A case can be made that Freud’s very best work is that of the fifties, when his hard-edged images of poignant futility hadn’t yet been overwhelmed by his appetite for expressing the same emotion exclusively in human fat. Indeed, one could argue that the real annus mirabilis of British painting came in 1954. It’s the year when Bacon painted “Two Figures in the Grass” and “Figure with Meat,” compressed pieces of enigmatic Larkinian melancholy, not yet inflated by his later grandiosity. And it’s the year when Freud painted “Hotel Bedroom,” a sad, simple scene of a man gazing at a (fully clothed) woman on a Paris hotel bed, as tense and suggestive as a Pinter play, and still hard to top in his work for emotional power.

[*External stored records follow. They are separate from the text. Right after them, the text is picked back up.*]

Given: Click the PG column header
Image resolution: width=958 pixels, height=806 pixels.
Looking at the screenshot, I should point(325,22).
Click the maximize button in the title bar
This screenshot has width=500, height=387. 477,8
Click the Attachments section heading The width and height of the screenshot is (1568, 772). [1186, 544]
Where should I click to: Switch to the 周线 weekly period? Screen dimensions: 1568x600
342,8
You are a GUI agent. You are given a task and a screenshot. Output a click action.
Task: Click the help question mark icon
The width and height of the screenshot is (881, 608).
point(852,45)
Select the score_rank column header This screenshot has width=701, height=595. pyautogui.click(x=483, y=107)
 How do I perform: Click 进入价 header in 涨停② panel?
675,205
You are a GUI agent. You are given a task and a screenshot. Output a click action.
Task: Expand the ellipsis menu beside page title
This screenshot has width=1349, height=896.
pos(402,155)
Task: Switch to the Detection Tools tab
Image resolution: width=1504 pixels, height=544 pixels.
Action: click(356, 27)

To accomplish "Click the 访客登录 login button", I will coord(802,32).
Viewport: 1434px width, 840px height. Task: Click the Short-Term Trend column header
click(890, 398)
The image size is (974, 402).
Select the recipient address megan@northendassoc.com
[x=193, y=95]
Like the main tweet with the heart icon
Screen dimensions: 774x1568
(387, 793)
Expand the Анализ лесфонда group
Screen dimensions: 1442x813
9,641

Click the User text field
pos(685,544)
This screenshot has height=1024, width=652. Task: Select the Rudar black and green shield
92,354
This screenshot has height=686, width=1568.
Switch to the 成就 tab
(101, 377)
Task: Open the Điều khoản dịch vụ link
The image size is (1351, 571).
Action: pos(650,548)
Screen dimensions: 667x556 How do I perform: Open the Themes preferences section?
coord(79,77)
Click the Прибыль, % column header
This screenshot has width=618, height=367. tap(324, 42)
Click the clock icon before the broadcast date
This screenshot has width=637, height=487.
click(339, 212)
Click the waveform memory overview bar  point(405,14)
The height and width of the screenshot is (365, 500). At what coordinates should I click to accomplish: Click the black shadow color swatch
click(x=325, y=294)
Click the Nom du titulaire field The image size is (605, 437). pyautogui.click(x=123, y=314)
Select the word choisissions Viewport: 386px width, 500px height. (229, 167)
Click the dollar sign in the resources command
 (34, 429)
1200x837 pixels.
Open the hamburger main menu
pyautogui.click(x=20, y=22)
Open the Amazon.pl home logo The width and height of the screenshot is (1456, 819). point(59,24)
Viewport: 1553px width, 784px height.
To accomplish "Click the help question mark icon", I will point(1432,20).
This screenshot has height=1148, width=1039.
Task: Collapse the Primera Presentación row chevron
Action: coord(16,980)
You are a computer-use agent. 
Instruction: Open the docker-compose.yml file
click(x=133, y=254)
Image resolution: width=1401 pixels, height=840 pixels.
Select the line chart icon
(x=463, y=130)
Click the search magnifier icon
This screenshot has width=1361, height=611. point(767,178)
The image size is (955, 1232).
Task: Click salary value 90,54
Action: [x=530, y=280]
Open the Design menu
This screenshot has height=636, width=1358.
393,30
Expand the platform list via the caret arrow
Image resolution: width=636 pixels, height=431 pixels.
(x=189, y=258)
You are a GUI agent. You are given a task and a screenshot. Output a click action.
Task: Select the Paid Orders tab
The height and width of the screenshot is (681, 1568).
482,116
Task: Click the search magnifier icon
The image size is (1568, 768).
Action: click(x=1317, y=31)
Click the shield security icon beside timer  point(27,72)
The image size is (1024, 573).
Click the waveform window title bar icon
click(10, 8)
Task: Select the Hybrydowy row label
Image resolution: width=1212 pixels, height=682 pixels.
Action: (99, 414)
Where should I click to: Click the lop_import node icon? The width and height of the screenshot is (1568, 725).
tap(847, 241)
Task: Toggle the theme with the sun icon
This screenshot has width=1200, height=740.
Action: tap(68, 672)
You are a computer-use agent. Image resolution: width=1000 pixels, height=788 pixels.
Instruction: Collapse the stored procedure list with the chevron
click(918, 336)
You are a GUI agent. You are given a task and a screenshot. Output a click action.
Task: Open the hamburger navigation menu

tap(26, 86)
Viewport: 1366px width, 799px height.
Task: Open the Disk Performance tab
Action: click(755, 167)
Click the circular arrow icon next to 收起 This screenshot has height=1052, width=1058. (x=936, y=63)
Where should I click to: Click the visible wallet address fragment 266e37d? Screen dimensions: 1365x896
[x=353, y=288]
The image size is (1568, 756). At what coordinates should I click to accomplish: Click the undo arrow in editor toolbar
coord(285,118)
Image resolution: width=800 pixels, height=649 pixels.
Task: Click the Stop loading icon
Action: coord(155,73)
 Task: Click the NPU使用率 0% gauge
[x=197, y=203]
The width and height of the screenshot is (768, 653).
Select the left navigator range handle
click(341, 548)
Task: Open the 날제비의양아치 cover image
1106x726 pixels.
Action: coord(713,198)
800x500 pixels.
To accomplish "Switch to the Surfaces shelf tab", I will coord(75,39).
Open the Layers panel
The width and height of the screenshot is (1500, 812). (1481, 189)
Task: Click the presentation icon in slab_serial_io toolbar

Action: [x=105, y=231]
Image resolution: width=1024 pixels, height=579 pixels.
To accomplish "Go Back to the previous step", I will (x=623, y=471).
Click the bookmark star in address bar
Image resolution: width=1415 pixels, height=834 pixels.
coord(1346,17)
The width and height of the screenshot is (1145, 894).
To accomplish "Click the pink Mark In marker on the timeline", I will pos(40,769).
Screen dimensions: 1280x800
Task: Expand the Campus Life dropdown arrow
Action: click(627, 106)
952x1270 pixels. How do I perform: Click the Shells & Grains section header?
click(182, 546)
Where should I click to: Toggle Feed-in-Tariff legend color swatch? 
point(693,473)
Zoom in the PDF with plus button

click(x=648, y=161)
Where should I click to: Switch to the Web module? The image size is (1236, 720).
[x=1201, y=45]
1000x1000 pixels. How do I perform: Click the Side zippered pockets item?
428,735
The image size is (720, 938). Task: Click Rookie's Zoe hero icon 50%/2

As an intimate of Freud’s, Feaver is able to reproduce many conversations and monologues, which explain a lot of Freud’s weird magnetism—and somehow resemble his art. That’s often the way with artists: to meet Wayne Thiebaud is to witness sweetness of temperament married with iron certainty and organized rigor, like a Thiebaud painting; to meet Ed Ruscha is to hear laconic expression matched to an obviously heightened ambiguity of meaning, like a Ruscha print. Artists speak their styles, to those with ears to hear.
Feaver hears Freud. The painter is not exactly witty, and his apothegms are rarely memorable, but they have a quality of unemotional evaluation, almost clinical in its detachment, that recalls his grandfather’s treatments, albeit with the subjects naked in a London studio instead of clothed on a Viennese couch. Freud’s gaze is perfectly reproduced in his conversations: not cruel, but never flattering. They show exactly who Freud was and what he felt. He’s often at his best on small things. On the experience of filmgoing: “That thing of coming out: all the people on the pavements having proper lives and you’re all full of what’s been on the screen.” Or the superiority of bathing to sleeping: “A bath makes a punctuation for me often stronger than a night, or what remains of one, and often it has a stronger moralising effect—by which I mean a strengthening of my moral fibre—than sleeping might have.” Or on the interconnection of touch and sight: “You only learn to see by touch, to relate sight to the physical world. I look and look at the model all the time to find something new, to see something new which will help me.”